Desde la galería, donde Munro, Hod y yo nos habíamos situado, vimos pasar grandes sombras que saltaban de un lado a otro entre el incendio y los relámpagos. Eran, al fin, las fieras.
Por precaución, el capitán Hod cogió su fusil, porque era posible que las fieras, asustadas, quisieran arrojarse sobre el tren para encontrar en él un refugio.
En efecto, un tigre enorme lo intentó; pero al lanzarse, de un salto prodigioso, fue cogido por el cuello entre dos renuevos de bananero. El árbol principal, encorvándose entonces bajo el impulso de la tempestad, puso en tensión sus renuevos como dos inmensas cuerdas, que estrangularon a la fiera.
—¡Pobre animal! —se lamentó Fox.
—Estas fieras —respondió Hod indignado— han nacido para ser muertas por una granizada de balas de carabina y no para ser ahorcadas. Sí, pobre animal.
En verdad que perseguía una mala suerte al capitán Hod. Cuando buscaba tigres, no los veía, y cuando no los buscaba, pasaban por delante de él como al vuelo, sin que pudiera tirarles, o se ahorcaban como un ratón entre los alambres de una ratonera.
A la una de la madrugada el peligro, grande hasta entonces, se hizo mucho mayor.
Bajo la influencia de los vientos que saltaban de todos los puntos de la brújula, el incendio llegó hasta la delantera del camino y estábamos ya absolutamente cercados por las llamas.
Sin embargo, la violencia de la tempestad había disminuido mucho, como sucede casi invariablemente cuando pasa por algún bosque, cuyos árboles agotan poco a poco la materia eléctrica; pero si los relámpagos eran más raros y los truenos más espaciados, si la lluvia caía con menos fuerza, el viento continuaba siempre soplando por la superficie del suelo con un increíble furor.

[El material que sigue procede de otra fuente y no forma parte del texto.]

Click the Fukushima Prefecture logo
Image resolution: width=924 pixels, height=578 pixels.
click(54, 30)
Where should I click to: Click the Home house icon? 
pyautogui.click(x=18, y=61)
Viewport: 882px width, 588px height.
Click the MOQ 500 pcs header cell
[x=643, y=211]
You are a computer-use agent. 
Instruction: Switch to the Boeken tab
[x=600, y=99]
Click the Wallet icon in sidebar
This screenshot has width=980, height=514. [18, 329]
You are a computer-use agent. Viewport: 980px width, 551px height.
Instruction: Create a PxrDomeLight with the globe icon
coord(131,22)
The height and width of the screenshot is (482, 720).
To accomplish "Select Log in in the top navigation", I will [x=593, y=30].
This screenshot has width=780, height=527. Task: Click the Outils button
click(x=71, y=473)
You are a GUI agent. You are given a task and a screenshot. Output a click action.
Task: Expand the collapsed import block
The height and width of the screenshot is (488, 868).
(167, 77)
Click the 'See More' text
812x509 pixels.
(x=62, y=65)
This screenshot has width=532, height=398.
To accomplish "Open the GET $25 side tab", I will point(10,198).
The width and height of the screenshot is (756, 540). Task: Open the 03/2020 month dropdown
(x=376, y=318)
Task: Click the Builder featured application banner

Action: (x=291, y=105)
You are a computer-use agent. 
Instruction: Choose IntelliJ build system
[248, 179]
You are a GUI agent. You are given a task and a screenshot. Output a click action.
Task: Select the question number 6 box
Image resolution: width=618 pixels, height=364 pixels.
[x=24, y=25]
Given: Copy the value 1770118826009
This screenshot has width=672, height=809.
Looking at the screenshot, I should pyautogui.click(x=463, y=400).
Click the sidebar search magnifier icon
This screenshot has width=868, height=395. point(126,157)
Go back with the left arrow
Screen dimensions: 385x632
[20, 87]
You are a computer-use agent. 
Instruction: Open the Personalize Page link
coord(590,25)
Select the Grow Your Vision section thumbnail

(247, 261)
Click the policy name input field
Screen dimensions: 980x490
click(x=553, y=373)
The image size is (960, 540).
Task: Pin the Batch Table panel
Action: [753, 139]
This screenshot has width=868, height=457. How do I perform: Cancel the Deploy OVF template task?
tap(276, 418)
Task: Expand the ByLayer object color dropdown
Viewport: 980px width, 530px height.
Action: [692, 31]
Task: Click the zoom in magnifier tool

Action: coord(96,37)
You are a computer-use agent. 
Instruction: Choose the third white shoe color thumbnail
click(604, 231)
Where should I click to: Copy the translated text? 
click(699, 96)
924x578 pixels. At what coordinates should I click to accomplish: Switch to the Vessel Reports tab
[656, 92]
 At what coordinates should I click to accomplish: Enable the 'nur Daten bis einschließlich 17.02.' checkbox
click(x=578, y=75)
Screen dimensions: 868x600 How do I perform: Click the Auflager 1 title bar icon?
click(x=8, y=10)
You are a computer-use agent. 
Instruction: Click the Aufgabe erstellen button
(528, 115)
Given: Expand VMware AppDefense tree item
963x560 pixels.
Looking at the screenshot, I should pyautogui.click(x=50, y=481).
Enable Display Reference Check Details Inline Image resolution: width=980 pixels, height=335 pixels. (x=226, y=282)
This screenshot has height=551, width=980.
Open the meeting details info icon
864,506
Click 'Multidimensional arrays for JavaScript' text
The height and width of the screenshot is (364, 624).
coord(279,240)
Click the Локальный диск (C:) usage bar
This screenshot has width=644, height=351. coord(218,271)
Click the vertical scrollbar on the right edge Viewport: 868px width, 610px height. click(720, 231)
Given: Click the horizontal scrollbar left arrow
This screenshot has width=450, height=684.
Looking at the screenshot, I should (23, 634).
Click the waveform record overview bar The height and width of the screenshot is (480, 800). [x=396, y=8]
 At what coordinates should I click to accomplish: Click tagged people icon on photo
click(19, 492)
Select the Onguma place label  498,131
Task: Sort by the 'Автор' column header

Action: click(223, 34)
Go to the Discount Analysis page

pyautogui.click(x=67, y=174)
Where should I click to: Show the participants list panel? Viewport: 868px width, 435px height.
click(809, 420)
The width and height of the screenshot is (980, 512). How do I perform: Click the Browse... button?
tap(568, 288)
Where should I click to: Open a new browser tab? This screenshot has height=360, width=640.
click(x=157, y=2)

A todo riesgo fue preciso apresurar la marcha del tren aunque hubiera que chocar contra algún obstáculo o precipitarle en algún barranco.
Esto fue lo que hizo Banks con una serenidad admirable, con la cara fija en los cristales lenticulares de la torrecilla y sin dejar la mano del regulador.
El camino parecía medio abierto entre dos paredes de fuego y era necesario pasar por medio de ellas.
Banks se lanzó resueltamente con una velocidad de seis a siete millas.
Yo creía que nos íbamos a quedar allí, sobre todo cuando fue preciso pasar por un sitio muy estrecho y de una longitud de cincuenta metros rodeado de llamas.
Las ruedas del tren chillaron al pasar sobre los carbones encendidos que cubrían el suelo, y una atmósfera ardiente nos envolvió a todos.
Pero habíamos logrado pasar.
Al fin, a las dos, el extremo del bosque apareció a la luz de espaciados relámpagos. Detrás de nosotros se desarrollaba un vasto panorama de llamas. El incendio no debía apagarse sino después de haber devorado hasta el último bananero del inmenso bosque.
Al nacer el día el tren se detuvo; la tempestad se había disipado enteramente y se dispuso el campamento provisional.
Nuestro elefante, que fue revisado con cuidado, tenía la punta de la oreja derecha agujereada en varias partes en direcciones diversas.
Seguramente, bajo una exhalación semejante, cualquier otro animal que no hubiera sido de acero, habría caído para no levantarse más, y el incendio habría devorado rápidamente todo el tren.
A las seis de la mañana, después de un breve descanso, tomamos de nuevo el camino, y a las doce acampamos en los alrededores de Rewah.